During vascular surgery or endovascular treatment of vessels including thrombectomy, atherectomy, balloon angioplasty, and/or stent deployment, debris such as plaque and blood clots can move from the treatment site through a vein or artery and compromise the flow of blood at a location removed from the treatment site. In particular, various protection systems have been developed to prevent such debris from embolizing in the vessel. Distal protection devices include filters and occlusive devices (e.g., balloons) placed distally of the treatment site. Proximal protection devices include filters and occlusive devices placed proximally of the treatment site. In the case of filters, emboli collect within or on the filter. The filter with captured emboli is typically collapsed into a recovery catheter and the catheter withdrawn from the patient's body.

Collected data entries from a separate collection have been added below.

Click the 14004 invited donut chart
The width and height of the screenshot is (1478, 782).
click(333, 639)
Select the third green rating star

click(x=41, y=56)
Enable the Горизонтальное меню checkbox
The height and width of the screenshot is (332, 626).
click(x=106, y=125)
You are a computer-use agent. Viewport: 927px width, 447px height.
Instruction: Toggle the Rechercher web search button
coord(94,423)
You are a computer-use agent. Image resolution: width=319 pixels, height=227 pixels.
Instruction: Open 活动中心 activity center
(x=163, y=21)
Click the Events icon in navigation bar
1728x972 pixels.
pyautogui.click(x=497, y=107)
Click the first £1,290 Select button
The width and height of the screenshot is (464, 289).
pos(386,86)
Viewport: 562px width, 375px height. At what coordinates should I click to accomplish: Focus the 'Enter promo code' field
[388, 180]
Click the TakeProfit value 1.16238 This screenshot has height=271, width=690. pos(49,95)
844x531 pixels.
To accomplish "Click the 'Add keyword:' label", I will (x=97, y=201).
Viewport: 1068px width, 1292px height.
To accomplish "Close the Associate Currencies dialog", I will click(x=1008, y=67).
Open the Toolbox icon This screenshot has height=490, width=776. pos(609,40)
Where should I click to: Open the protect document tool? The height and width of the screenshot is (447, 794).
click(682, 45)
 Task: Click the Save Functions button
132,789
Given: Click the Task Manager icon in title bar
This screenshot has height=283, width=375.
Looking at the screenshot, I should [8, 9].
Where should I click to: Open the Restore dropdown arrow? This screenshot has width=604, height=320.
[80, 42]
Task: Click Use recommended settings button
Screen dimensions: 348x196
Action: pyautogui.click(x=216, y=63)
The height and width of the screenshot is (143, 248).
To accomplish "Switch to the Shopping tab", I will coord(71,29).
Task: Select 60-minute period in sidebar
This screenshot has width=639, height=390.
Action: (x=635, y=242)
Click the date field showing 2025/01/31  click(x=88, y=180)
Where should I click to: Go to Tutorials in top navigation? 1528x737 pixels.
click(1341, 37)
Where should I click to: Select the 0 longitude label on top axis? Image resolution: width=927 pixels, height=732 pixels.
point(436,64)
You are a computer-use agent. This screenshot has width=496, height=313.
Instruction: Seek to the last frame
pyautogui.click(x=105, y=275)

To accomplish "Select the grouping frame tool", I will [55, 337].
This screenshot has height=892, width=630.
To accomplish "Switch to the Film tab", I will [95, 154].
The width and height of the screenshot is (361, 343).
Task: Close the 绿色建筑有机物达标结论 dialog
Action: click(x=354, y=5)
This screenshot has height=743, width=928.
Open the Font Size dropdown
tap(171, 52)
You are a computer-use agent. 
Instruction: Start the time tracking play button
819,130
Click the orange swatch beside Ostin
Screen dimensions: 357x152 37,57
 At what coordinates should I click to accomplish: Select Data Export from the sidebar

The size or number of emboli that must be retained by the filter in order to prevent clinically undesirable sequaelae is unknown. This uncertainty adds to the complexity of designing a filter with the appropriate characteristics. Small particles might pass through the filter pores and lodge downstream in tissues where they may cause tissue ischemia or tissue necrosis. In the heart, blood can be drawn and measurements can be made to track enzyme levels and determine myocardial damage. However, in the brain there is no easy and inexpensive method to evaluate the effect of a shower of emboli. Within the downstream tissue bed, there is a statistical component to the consequences of an embolus. For example, a 100 micron particle may lodge in a part of the brain where few adverse consequences are detected clinically, or it can lodge in a retinal artery, resulting in blindness in one eye. Therefore, it may be necessary to adjust the filter characteristics to suit the region of emboli filtration. A smaller pore size filter may be needed if protecting the brain than protecting the heart or kidney.
Embolic protection filters permit the passage of blood while retaining emboli that are larger than the pore size of the filter. Filter meshes are commonly made by incorporating holes in a polymer film, by interweaving filaments, or by producing interconnected porosity in a sheet of material (e.g., foam). It is difficult to make an embolic protection filter with the appropriate combination of pore size, pore area, embolic capacity, patency, mechanical strength, low collapsed or retracted profile, and recovery characteristics. Embolic filters made from polymer films commonly have a narrow range of pore sizes but suffer from a low percent open area because there is a limit to how closely the holes can be placed. Too little spacing between holes can result in a weak film that tears upon filter recovery. Foams tend to be bulky, thereby compromising the collapsed profile, and they have low strength.
Interwoven meshes such as braids have the advantage of a pore area which is a high percentage of the total mesh area, excellent strength, and good flexibility, but tend to be made and used in ways that result in a wide range of pore sizes. A wide range of pore sizes is undesirable for a number of reasons. Patency is influenced by pore size. Theoretically, blood can be sheared as it flows through the pore, particularly at the edges of the pore opening. Shearing of blood can activate platelets and initiate a cascade of events that cause blood clotting. When filters are used in the bloodstream, it is common for thrombus to form in the vicinity of the smallest pores and no thrombus to form in the vicinity of the largest pores. Flow through the filter is thereby reduced because part of the filter becomes occluded. In addition, while some filters have a reasonable average pore size, a wide range of pore sizes in these filters may allow large particles to pass through the large pores during either the capture or recovery phase.
A need in the art remains for an embolic protection filter having pores which are both small in size and which do not vary in size beyond an acceptable range.